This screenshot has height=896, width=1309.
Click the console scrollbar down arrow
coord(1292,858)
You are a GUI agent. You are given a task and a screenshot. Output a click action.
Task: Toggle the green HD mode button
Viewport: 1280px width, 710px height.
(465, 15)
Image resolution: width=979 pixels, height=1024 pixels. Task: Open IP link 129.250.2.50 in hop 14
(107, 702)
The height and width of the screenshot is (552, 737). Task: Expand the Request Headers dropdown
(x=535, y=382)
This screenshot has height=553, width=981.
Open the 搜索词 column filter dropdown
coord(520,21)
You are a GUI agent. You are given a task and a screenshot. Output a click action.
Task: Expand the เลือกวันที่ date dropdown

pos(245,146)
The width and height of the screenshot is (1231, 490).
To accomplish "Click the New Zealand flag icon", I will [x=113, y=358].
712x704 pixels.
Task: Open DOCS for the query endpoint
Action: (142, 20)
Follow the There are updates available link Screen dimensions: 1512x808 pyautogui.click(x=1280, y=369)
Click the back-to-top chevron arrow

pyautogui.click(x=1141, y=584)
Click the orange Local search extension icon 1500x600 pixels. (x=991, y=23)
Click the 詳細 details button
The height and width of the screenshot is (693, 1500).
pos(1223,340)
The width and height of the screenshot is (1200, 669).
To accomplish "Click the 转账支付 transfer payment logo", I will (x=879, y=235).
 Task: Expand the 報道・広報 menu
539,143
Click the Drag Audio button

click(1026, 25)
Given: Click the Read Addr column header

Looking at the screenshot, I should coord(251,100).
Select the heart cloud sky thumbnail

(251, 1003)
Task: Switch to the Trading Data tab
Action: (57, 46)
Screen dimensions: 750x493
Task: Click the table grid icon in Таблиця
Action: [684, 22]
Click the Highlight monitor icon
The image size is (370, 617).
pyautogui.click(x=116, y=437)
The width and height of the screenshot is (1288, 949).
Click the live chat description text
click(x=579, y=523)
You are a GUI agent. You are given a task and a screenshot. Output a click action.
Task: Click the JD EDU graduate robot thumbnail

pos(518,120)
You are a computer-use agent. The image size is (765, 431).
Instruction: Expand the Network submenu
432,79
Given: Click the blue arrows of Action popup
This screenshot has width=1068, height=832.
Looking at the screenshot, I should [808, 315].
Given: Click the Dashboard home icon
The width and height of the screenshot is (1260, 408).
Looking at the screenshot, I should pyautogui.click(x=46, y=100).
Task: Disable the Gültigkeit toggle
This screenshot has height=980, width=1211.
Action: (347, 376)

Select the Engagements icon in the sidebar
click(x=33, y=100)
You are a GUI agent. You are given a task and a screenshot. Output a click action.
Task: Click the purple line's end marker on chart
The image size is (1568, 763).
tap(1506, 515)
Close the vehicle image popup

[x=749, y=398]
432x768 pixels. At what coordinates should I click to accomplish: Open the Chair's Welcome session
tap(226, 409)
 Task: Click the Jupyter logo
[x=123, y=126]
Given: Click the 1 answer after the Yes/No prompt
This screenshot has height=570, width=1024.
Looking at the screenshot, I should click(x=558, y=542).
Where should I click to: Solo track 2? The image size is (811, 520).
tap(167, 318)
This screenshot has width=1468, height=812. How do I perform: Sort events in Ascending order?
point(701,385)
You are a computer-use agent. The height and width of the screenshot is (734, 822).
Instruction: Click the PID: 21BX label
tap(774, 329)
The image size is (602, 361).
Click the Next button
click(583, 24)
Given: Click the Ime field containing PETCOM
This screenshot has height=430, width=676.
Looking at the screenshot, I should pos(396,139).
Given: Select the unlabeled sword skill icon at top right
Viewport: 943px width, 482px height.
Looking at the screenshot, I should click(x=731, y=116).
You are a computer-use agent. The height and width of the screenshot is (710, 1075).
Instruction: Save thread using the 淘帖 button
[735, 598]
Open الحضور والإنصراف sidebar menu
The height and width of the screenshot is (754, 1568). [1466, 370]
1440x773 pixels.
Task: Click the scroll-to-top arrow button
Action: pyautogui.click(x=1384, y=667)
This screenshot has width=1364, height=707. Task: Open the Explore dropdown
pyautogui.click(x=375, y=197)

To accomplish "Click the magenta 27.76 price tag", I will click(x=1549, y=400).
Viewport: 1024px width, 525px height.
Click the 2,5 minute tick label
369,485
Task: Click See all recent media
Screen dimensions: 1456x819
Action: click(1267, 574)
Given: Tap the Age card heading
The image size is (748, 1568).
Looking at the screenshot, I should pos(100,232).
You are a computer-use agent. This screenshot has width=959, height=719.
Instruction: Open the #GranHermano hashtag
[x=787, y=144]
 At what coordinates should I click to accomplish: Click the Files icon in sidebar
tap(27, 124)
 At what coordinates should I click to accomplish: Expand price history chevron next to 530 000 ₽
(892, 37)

================

● **Exercise aim**: Write out the records word for word, everything from the line containing "The height and width of the screenshot is (552, 737)." down to the line containing "pos(245,146)", both of those lines included.

● **Worked solution**:
The height and width of the screenshot is (552, 737). Task: Expand the Request Headers dropdown
(x=535, y=382)
This screenshot has height=553, width=981.
Open the 搜索词 column filter dropdown
coord(520,21)
You are a GUI agent. You are given a task and a screenshot. Output a click action.
Task: Expand the เลือกวันที่ date dropdown

pos(245,146)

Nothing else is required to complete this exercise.